Using the information:
A - Please translate this sentence from the paradigm shift essay into Spanish: "Rohatyn, as a Democratic wise man of practical affairs -- the man who saved New York City -- has been at the epicenter of the Democratic paradigm."
B - Extend the paradigm shift essay with one more paragraph, picking up after its final sentence.

Selected extract:
+--
A Bullish Paradigm Shift
Jude Wanniski
April 19, 1996

 

In our report earlier this week, “Republicans on the Rocks,” we mentioned a paradigm shift in connection with Felix Rohatyn’s Wall Street Journal essay of April 11, “Recipe for Growth.” As it has been used in the political universe in recent years, the word “paradigm” has come to mean a system or pattern that operates from a reference point. At a financial conference last week in Florida, I used the examples of the Copernican system as a paradigm shift from the Ptolemaic, in the scientific realm; and in the economic realm, Adam Smith and John Maynard Keynes each made paradigm shifts, Smith from mercantilist to free market, Keynes from free market to a managed market. I discussed my Polyconomics essay of last summer, “An American Empire,” as a monumental paradigm shift from a multipolar world to a unipolar world, the dawn of the Pax Americana

The essay of Felix Rohatyn, the Lazard Freres investment banker, qualifies as a significant paradigm shift because the Democratic Party’s pattern of thinking about the intersection of economics and practical finance with the world of politics for more than 20 years has centered on his views. James Tobin of Yale, Paul Samuelson and Robert Solow of MIT, and John Kenneth Galbraith have been the wise men who have dominated the party’s academic theorizing. Rohatyn, as a Democratic wise man of practical affairs -- the man who saved New York City -- has been at the epicenter of the Democratic paradigm. Where previously he had believed the federal tax codes should be used to accommodate the party’s aims of income redistribution -- a flame that was originally lit by Franklin D. Roosevelt -- he now believes it should be focused on economic growth. The party’s goals of income redistribution, better stated as welfare, should be accomplished by government programs that are financed out of a pool of revenues fed by economic growth. Specifically, he says the Democratic Party should be willing to give up on the “fairness” issue -- the use of class warfare arguments to design the tax codes -- and the Republicans should be willing to accept an active role for the federal government in some areas, including education, public infrastructure, and a corporate safety net.
+--
Data below:
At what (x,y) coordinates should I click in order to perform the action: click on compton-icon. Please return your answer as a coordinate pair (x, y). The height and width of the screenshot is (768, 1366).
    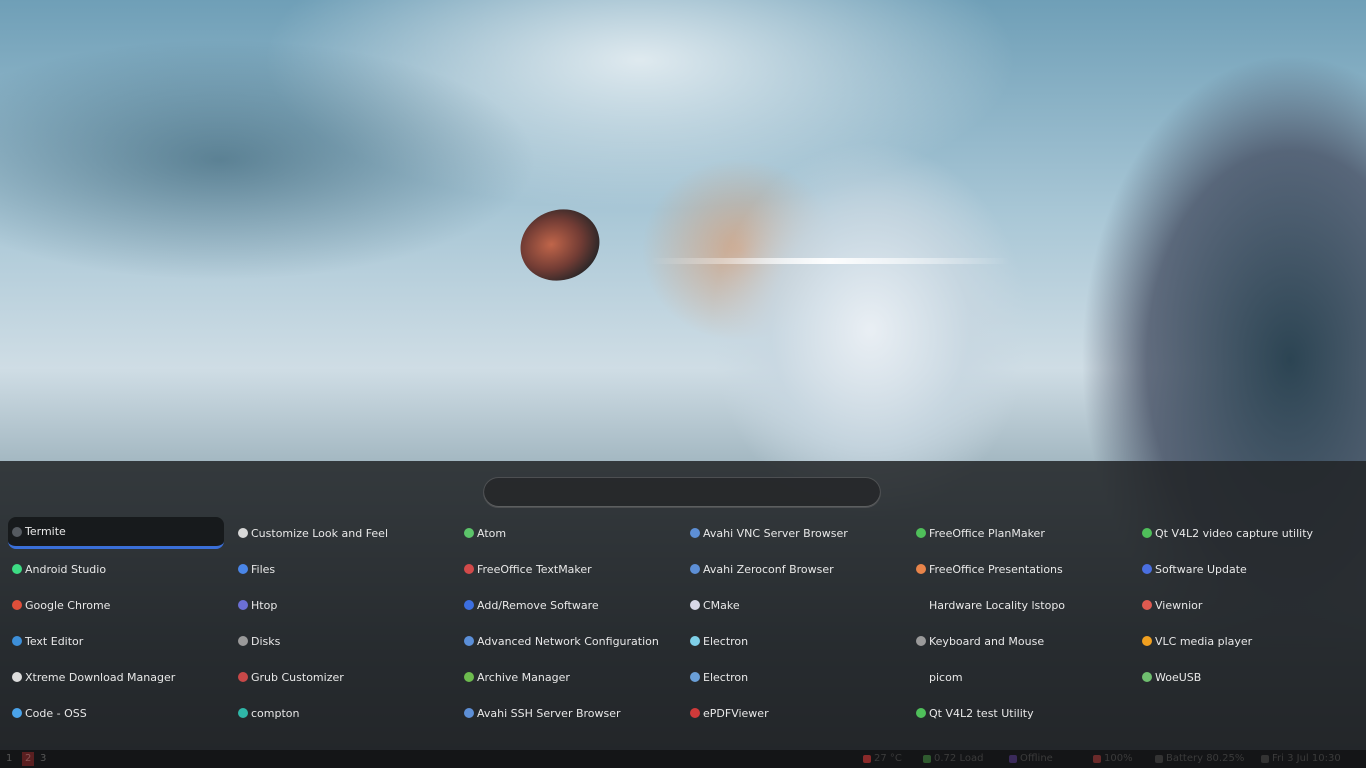
    Looking at the image, I should click on (243, 713).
+--
Answers to the tasks:
A - Rohatyn, como sabio demócrata de los asuntos prácticos —el hombre que salvó a la ciudad de Nueva York—, ha estado en el epicentro del paradigma demócrata.

B -
The Journal reports in its lead editorial this morning, “Minority Leader Gingrich?” that Rohatyn is meeting today with the House Democratic Caucus, a stronghold of Robin Hood economics, to make his case. The fact that President Clinton and Treasury Secretary Bob Rubin recently tried to promote Rohatyn to the Federal Reserve is a clear guide to the administration’s leanings. “If the Republicans aren’t careful, Democrats might even wise up and steal the post-Reagan claim to be the party of economic growth,” the Journal warns, blasting Newt Gingrich and Bob Dole for seeking the “Holy Grail” of a balanced budget instead of economic growth. The Journal did not say so, but it was prodded into this outburst by a letter written March 22 by Empower America’s Jack Kemp to the GOP leaders, criticizing them for once again dropping the ball on the growth issue in favor of the Holy Grail. “At a time when ordinary Americans are expressing increased anxiety about the decline in their wages and living standards, it seems to me the Republican Party should boldly be pressing for a pro-growth, pro-family tax cut. Instead, the decision to rule out an attachment of the party’s tax cut on the legislation to extend the debt ceiling throws away our party’s best argument for reversing the slow growth we are currently experiencing and avoiding a recession in the future.” Kemp, who has been shunned by the GOP leaders since he endorsed the presidential candidacy of Steve Forbes, received only a curt reply from the Dole campaign at the staff level. We suspect both Gingrich and Dole, reading this morning’s Journal editorial, are wondering what is going on. They had better.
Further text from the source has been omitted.